Role of monocytes and endothelial cells in heparin-induced thrombocytopenia.

Abstract

Heparin-induced thrombocytopenia (HIT) is an autoimmune disorder characterised by thrombocytopenia and thrombosis. The mechanisms leading to platelet destruction are complex and the thrombotic complications of HIT appear to be due to multiple different intravascular targets. The dual binding of HIT antibodies to platelet surface PF4/GAG complexes and to FcγRIIA likely leads to both platelet clearance and to their direct activation. Monocytes and endothelial cells bind PF4 with higher avidity than platelets and are more resistant to competitive removal of surface-bound PF4 in the presence of heparin. Binding of HIT antibodies to PF4/glycosaminoglycan complexes on the surface on these cells leads to their activation and increased procoagulant activity.

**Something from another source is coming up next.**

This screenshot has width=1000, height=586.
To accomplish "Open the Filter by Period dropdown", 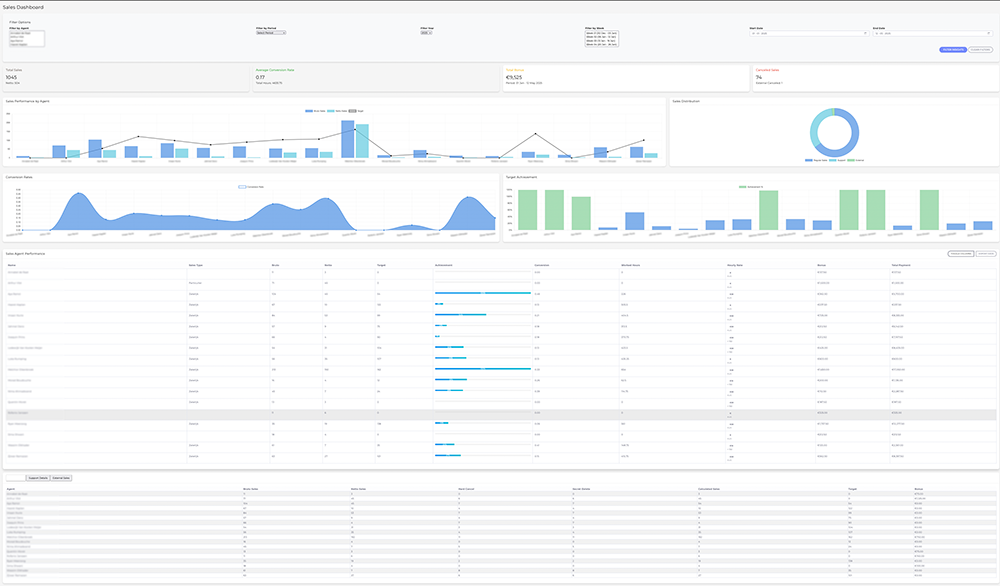I will coord(271,32).
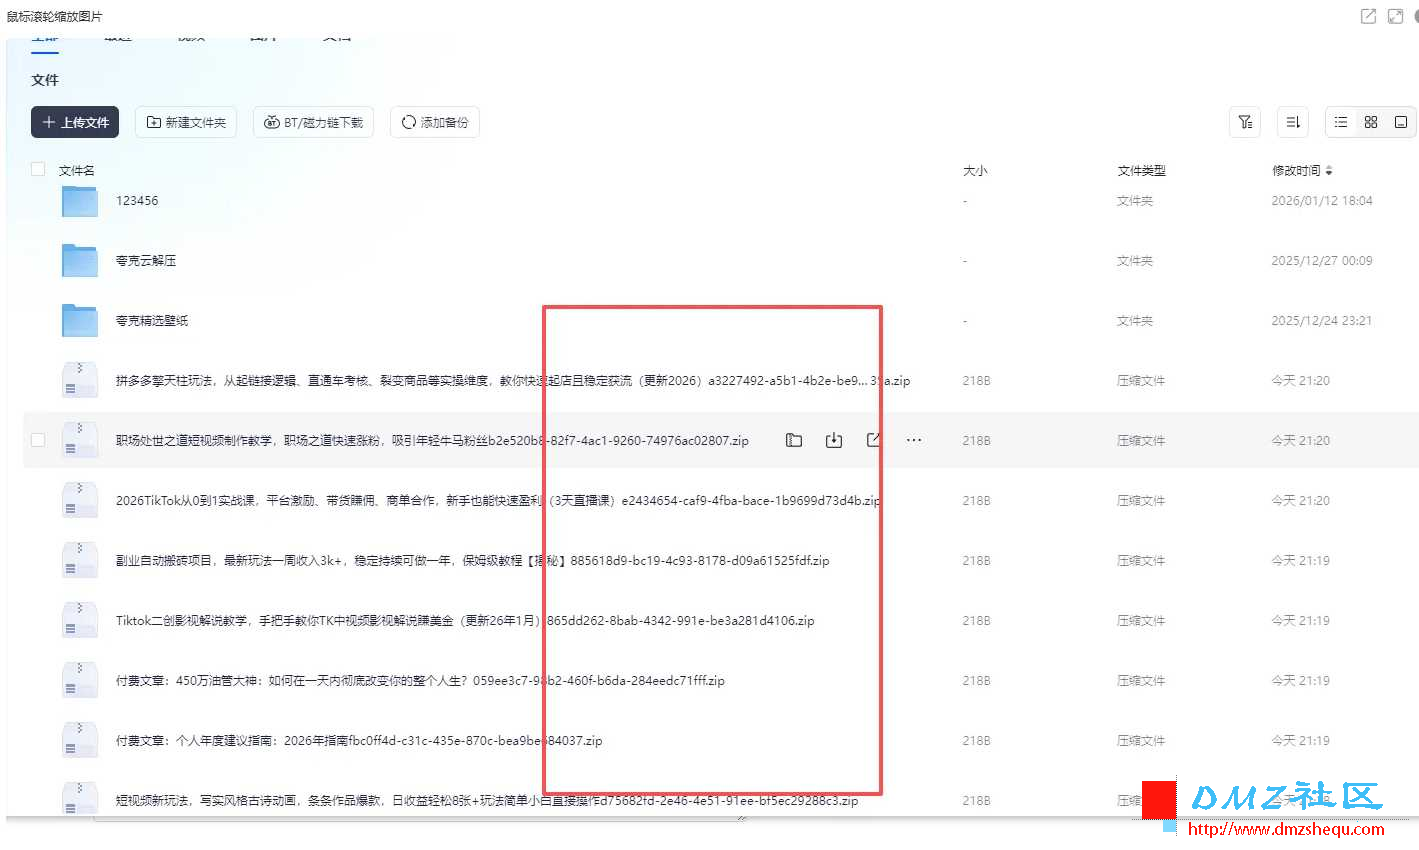
Task: Click the 新建文件夹 button
Action: [186, 122]
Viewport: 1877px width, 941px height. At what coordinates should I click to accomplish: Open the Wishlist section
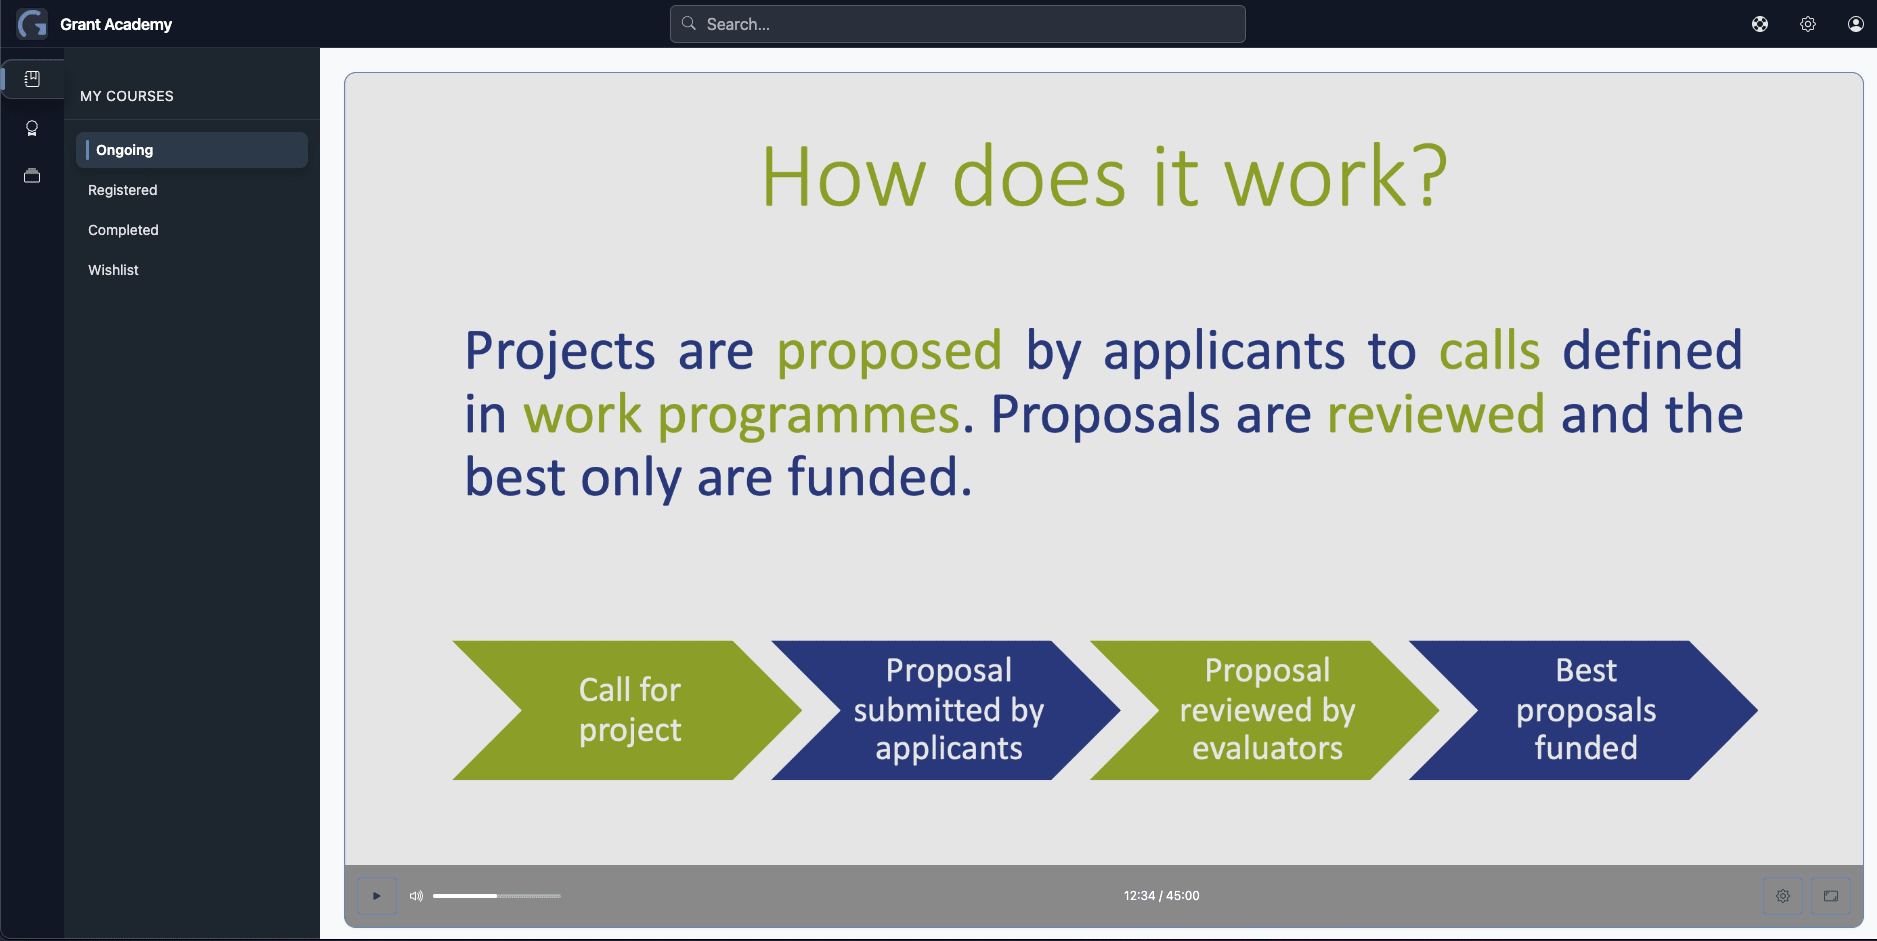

Binding of higher levels of PF4 released from activated platelets to the endothelium may lead to changes of the anticoagulant properties of the glycocalyx and target the endothelial cells for HIT antibodies. Pathogenic antibodies bound to endothelial cells further promote prothrombotic conditions by a mechanism that is independent of FcγR activation, yet not completely understood. A more detailed understanding of the role of monocytes and endothelium may identify new targets for intervention to mitigate the risk of thrombosis with less impact on systemic haemostasis than current approaches to treatment for this serious disorder.